Lines that contain the string "computer" are the ones to list; copy all of them from the records.

**Data supplied**
•••••

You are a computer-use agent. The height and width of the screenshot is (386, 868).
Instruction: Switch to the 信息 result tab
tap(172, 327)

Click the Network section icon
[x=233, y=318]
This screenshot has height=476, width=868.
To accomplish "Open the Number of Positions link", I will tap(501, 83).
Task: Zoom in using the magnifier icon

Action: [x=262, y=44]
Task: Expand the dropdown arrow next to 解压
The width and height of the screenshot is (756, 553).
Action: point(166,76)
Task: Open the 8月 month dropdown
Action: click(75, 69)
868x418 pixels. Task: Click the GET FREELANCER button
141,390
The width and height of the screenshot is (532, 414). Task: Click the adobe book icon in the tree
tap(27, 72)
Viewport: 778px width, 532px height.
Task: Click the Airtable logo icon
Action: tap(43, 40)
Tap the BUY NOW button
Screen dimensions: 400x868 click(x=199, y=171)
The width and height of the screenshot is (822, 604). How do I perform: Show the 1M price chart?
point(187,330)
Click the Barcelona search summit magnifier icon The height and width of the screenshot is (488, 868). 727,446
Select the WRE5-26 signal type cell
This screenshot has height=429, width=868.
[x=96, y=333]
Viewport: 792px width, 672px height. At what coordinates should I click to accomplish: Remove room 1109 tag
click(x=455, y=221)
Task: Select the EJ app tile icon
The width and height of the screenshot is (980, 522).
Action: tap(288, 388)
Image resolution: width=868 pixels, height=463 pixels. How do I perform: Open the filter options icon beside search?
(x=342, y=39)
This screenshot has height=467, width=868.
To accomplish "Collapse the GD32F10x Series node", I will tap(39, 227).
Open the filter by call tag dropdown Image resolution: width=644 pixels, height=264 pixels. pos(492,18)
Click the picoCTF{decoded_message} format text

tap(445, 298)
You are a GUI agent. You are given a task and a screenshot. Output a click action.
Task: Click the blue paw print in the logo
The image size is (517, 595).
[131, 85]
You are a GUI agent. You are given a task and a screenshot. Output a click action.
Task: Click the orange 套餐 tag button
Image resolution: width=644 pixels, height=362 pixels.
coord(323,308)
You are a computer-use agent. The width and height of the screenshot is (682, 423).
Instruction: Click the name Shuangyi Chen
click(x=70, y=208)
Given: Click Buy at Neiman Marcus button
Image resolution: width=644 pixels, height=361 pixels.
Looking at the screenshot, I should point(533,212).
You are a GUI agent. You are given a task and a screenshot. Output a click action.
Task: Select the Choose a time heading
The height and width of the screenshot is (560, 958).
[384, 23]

•••••

**Task solution**
You are a computer-use agent. The height and width of the screenshot is (386, 868).
You are a computer-use agent. The width and height of the screenshot is (682, 423).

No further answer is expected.